-- REQUIRED TASK --
Put the rows below into a numbered list, starting at the line that contains "Click the Декабрь label on the axis" and ending at the line that contains "coord(432,467)". Include both of those lines and leave out blank lines.

(Rows for locating text and elements)
---+---
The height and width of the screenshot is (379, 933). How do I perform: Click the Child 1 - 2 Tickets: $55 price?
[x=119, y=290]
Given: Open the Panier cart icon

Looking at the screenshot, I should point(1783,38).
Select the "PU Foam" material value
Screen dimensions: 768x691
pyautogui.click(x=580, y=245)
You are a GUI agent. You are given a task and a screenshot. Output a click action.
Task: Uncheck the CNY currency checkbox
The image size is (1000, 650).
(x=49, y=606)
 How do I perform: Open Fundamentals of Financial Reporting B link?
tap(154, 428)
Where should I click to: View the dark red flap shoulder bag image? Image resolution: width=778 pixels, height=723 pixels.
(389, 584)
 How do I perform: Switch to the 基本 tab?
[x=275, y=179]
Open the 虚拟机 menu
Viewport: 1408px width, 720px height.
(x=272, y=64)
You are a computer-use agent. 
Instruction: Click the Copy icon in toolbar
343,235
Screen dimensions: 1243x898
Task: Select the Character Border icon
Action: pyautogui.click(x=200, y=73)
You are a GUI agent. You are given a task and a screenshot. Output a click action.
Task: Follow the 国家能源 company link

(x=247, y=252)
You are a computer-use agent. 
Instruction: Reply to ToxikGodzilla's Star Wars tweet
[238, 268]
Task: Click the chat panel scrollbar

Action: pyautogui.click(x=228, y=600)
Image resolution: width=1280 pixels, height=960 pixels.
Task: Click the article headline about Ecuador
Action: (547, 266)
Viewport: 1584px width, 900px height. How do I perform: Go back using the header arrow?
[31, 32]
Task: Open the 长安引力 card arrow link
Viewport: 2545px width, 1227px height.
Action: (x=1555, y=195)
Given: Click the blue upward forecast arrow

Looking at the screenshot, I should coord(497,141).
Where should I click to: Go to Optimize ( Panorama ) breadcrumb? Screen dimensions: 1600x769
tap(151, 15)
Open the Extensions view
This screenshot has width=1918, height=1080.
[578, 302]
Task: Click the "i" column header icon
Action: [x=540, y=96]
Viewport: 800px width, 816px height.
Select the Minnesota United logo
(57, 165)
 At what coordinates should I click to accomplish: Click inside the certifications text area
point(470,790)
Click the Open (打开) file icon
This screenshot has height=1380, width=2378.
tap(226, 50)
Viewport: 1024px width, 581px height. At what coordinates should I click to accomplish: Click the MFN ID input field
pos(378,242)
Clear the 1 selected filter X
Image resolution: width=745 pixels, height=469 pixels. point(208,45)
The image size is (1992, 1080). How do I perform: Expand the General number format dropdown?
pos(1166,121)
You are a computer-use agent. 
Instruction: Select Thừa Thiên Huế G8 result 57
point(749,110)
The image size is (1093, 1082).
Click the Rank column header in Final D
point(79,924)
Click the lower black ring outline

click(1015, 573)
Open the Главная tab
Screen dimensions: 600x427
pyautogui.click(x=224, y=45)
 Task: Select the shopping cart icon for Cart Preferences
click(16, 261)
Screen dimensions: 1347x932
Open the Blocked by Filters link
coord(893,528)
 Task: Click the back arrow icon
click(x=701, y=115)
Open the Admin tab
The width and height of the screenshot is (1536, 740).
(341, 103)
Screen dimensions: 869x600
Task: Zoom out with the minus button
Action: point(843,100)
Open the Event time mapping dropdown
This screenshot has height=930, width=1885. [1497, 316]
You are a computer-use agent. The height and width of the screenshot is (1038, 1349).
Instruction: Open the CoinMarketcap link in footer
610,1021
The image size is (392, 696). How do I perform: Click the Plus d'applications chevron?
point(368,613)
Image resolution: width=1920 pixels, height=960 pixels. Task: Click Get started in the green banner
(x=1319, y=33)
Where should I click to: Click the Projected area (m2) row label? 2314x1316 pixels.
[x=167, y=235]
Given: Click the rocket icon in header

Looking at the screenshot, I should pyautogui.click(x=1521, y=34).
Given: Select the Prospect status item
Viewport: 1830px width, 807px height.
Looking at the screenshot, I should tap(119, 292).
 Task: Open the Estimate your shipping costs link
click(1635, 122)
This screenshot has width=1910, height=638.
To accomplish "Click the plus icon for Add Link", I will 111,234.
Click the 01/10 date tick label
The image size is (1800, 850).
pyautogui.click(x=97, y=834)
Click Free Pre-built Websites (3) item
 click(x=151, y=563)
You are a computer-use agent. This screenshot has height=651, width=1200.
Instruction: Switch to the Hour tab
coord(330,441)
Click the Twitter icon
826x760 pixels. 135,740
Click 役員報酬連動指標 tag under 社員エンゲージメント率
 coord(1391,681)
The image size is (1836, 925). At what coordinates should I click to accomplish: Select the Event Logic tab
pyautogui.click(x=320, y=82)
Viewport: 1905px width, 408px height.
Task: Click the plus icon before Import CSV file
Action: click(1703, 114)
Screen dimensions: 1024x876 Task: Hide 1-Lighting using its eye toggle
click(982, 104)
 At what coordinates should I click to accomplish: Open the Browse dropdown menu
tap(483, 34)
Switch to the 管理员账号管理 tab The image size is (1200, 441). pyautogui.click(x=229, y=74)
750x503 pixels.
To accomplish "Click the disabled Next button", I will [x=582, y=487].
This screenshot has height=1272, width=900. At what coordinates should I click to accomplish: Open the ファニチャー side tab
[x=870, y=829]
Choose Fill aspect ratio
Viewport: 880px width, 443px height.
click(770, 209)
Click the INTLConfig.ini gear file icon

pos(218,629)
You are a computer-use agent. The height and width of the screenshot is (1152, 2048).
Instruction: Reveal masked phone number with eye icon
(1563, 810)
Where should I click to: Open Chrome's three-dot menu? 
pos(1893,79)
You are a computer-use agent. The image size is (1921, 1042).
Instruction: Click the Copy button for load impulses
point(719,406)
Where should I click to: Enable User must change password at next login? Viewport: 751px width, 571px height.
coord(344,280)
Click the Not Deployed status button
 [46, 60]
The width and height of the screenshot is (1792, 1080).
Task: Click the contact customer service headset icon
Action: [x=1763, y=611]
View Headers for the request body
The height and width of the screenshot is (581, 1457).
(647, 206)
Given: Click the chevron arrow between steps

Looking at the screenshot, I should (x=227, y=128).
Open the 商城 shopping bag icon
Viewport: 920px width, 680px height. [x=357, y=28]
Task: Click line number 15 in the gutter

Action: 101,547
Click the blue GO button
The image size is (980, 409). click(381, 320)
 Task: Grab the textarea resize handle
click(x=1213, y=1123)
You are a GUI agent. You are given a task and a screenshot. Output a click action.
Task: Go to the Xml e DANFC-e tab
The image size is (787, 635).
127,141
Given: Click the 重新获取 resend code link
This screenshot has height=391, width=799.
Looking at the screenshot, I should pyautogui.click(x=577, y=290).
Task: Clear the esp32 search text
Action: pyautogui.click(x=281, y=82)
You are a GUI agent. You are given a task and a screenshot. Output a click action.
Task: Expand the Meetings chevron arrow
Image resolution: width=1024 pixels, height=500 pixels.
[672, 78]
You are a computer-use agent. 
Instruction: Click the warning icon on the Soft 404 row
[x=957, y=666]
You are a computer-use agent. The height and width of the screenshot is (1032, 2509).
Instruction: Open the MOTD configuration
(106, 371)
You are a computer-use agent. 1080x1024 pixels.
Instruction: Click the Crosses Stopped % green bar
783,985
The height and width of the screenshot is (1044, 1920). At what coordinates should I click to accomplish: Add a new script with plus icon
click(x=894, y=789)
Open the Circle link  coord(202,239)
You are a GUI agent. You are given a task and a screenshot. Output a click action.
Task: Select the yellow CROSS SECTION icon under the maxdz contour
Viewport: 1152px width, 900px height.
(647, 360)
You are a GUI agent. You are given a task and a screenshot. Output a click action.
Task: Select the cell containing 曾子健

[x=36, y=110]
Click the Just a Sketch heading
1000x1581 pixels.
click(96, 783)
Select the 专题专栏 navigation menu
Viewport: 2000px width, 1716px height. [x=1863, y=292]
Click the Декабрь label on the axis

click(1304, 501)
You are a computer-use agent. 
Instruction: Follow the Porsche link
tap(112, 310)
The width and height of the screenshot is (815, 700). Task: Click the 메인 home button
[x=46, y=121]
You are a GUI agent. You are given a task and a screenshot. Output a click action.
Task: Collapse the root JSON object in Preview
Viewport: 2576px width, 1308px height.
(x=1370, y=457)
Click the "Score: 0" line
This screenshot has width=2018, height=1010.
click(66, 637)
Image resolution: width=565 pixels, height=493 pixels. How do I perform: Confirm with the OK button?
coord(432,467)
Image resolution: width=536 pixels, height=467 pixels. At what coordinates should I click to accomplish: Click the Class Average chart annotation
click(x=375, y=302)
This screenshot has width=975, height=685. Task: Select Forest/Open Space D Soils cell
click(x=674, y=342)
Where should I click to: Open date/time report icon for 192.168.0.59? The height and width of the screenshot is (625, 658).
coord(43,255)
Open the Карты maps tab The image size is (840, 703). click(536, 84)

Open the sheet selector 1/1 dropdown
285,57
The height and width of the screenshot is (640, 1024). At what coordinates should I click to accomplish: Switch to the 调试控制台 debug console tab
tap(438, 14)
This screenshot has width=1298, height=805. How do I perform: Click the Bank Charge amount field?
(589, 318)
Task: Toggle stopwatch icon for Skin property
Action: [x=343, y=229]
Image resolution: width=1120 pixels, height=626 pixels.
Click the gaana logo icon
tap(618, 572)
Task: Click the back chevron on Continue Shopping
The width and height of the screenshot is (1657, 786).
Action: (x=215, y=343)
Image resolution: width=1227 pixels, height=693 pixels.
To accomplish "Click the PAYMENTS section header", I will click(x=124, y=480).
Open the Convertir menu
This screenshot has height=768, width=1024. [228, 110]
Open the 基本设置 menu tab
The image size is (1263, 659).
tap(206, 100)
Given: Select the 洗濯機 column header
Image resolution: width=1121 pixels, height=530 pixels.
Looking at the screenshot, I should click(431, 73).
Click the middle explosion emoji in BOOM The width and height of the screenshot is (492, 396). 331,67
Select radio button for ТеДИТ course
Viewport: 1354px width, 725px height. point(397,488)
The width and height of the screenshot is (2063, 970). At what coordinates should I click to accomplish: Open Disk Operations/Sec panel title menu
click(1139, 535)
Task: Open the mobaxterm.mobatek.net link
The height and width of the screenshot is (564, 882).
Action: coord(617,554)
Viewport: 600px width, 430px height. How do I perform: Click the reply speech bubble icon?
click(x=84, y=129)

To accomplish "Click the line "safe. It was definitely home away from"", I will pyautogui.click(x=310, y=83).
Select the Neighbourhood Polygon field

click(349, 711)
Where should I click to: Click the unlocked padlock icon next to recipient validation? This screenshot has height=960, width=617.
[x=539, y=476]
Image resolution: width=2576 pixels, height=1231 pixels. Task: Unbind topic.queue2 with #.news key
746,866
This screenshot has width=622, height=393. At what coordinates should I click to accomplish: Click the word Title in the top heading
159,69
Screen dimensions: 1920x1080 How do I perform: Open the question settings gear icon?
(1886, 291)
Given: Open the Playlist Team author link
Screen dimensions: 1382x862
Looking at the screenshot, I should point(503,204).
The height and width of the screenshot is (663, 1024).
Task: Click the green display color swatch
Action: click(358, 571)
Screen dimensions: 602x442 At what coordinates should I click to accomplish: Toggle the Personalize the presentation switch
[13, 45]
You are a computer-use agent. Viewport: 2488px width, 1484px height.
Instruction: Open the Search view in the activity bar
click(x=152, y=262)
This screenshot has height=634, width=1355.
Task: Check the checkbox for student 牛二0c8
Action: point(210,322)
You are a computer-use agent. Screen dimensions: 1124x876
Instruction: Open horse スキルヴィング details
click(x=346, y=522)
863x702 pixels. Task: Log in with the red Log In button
---+---
-- WORKED ANSWER --
1. Click the Декабрь label on the axis
2. click(1304, 501)
3. You are a computer-use agent. 
4. Instruction: Follow the Porsche link
5. tap(112, 310)
6. The width and height of the screenshot is (815, 700). Task: Click the 메인 home button
7. [x=46, y=121]
8. You are a GUI agent. You are given a task and a screenshot. Output a click action.
9. Task: Collapse the root JSON object in Preview
10. Viewport: 2576px width, 1308px height.
11. (x=1370, y=457)
12. Click the "Score: 0" line
13. This screenshot has width=2018, height=1010.
14. click(66, 637)
15. Image resolution: width=565 pixels, height=493 pixels. How do I perform: Confirm with the OK button?
16. coord(432,467)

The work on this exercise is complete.